Richard Nixon was the most emotionally flawed of the presidents considered here. His anger and suspiciousness were of Shakespearean proportions. He more than any other presidenr summons up the classic notion of a tragic hero who is defeated by the very qualities that brought him success. It has been argued that the tortured psyche of a Nixon is a precondition of political creativitsy. This was the view of Elliot Richardson, who held that if Nixon's "rather petty flaws" had been taken away, "you would probably have removed that very inner core of insecurity that led to his rise."6 Richardson's claim is a variant of the proposition that the inner torment of a Van Gogh is the price of his creativity, but other great painters were free of Van Gogh's self-destructiveness, and the healthy-minded Eisenhower was as gifted as Nixon in the positive aspects of leadership. Great political ability does sometimes derive from troubled emotions, but the former does not justify the latter in the custodian of the most destructive military arsenal in human experience.
CODA
In the world of imagination it is possible to envisage a cognitively and emotionally intelligent chief executive, who happens also to be an inspiring public communicator, a capable White House organizer, and the possessor of exceptional political skill and vision. In the real world, human imperfection is inevitable, but some imperfections are more disabling than others. Many of the modern presidents have performed adequately without being brilliant orators. Only a few chief executives have been organizationally competent. A minimal level of political skill is a precondition of presidential effectiveness, but political skill is widely present in the handful of individuals who rise to the political summit. Vision is rarer than skill, but only Lyndon Johnson was disastrously deficient in the realm of policy.
Finally there are thought and emotion. The importance of cognitive strength in the presidency should be self-evident.

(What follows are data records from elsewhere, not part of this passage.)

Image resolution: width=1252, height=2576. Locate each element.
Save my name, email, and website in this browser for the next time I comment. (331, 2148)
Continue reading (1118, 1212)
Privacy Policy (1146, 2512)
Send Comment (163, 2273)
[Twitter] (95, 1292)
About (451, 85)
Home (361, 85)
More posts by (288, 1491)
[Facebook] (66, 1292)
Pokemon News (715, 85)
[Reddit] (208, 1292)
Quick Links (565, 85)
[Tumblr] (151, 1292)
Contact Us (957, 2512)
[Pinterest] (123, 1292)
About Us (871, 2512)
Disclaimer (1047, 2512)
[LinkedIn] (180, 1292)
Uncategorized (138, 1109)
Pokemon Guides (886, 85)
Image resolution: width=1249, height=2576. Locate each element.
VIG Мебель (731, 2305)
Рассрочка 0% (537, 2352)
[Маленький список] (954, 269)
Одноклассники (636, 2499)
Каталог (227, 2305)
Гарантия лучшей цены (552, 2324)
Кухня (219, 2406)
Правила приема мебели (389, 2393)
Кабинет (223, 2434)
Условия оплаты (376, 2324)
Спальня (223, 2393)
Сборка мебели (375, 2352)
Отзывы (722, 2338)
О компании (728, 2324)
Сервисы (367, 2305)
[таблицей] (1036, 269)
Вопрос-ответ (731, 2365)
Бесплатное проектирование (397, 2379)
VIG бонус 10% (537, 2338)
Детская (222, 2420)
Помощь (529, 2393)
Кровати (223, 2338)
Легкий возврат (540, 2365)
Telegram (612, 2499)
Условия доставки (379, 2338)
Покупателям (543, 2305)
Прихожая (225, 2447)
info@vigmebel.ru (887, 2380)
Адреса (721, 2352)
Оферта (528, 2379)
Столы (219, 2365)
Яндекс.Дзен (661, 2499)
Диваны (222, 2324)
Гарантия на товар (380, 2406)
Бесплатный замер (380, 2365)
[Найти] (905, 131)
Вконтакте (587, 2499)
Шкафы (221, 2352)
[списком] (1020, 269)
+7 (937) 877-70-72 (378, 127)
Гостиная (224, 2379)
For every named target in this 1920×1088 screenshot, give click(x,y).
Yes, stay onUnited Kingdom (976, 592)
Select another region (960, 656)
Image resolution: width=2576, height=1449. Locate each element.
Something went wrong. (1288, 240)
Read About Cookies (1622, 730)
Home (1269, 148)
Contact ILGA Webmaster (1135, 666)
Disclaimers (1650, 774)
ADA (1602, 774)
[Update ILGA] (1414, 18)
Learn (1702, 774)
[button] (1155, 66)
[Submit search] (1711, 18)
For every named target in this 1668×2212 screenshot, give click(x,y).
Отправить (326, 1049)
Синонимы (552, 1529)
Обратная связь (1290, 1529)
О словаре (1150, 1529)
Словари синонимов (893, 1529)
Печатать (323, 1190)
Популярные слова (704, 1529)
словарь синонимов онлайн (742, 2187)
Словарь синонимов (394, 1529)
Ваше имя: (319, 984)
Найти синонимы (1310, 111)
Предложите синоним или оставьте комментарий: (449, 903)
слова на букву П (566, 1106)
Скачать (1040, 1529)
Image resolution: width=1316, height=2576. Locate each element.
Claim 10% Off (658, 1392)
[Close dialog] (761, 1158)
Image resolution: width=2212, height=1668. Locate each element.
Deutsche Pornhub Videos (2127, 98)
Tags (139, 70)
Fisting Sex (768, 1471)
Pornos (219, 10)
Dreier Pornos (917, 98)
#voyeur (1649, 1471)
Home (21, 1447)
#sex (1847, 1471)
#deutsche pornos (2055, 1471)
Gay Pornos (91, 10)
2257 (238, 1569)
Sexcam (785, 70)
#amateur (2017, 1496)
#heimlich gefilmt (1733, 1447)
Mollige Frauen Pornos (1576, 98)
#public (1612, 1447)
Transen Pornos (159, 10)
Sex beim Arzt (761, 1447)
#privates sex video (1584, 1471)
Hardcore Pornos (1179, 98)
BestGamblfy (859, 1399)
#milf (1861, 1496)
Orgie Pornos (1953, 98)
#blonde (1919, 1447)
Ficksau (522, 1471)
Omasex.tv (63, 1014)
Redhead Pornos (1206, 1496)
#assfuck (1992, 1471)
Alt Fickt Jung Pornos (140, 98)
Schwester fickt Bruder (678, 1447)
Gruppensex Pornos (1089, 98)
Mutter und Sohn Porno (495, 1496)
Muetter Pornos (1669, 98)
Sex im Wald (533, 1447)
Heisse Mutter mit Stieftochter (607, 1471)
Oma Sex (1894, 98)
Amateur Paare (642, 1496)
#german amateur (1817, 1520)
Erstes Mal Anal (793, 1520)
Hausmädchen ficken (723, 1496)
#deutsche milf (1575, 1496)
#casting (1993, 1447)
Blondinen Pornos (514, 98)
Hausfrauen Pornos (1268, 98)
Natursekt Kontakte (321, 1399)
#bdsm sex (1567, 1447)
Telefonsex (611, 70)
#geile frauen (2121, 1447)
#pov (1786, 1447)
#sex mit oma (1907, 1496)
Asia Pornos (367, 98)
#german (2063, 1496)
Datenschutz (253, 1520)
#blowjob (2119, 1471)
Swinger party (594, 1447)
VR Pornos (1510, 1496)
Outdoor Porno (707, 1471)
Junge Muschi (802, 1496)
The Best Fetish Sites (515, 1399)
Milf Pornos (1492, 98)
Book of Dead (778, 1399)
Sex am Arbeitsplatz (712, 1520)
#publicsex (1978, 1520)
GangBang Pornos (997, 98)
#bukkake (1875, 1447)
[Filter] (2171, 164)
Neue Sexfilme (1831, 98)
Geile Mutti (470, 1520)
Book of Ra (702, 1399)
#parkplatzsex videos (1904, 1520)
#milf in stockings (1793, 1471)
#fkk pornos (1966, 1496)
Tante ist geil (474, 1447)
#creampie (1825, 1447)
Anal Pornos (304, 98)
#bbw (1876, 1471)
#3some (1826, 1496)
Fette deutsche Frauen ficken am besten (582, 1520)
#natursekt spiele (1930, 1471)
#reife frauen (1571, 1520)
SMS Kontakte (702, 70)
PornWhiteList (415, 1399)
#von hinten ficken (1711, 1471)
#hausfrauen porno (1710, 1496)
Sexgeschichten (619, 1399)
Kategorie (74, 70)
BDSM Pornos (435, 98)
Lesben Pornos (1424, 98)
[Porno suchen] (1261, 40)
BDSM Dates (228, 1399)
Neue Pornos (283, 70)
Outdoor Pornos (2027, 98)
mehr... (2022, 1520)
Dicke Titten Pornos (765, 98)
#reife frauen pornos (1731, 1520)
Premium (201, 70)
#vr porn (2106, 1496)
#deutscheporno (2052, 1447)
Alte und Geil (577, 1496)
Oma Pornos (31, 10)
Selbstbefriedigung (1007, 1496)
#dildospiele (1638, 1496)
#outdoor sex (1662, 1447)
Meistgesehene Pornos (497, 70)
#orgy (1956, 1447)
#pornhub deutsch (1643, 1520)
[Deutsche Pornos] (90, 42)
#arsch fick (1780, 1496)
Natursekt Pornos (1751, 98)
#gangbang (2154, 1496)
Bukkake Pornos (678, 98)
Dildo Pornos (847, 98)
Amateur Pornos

Still, Presidents Johnson, Nixon, Carter, and Clinton had impressive intellects and defective temperaments. They reversed Justice Holmes's characterization of FDR. Clinton's foibles made him an underachiever and national embarrassment. Carter's defective temperament contributed to making his time in office a period of lost opportunity. Johnson and Nixon presided over major policy breakthroughs, but also over two of the most unhappy episodes of the twentieth century. All four presidential experiences point to the following moral: Beware the presidential contender who lacks emotional intelligence. In its absence all else may turn to ashes.
1 Eleanor Roosevelt, This Is My Story (New York: Harper, 1937), 167.
2 Dwight D. Eisenhower, Columbia University Oral History Inerview, July 20, 1967, 103.
3 Chester L. Cooper, Lost Crusade: America in Vietnam (Greenwich, Conn.: Dodd, Mead, 1970), 223.
4 Richard E. Neustadt, Presidential Power: The Politics of Leadership (New York: Wiley, 1960).
5 See Chapter 4 and John P. Burke, Fred I. Greenstein, with Larry Berman and Richard Immerman, How Presidents Test Reality (New York: Russell Sage Foundation, 1988), chaps. 2-5, 32.
6 Richardson interview, Arts and Entertainment Network documentary: Biography: Richard Nixon: Man and President (New York, 1996).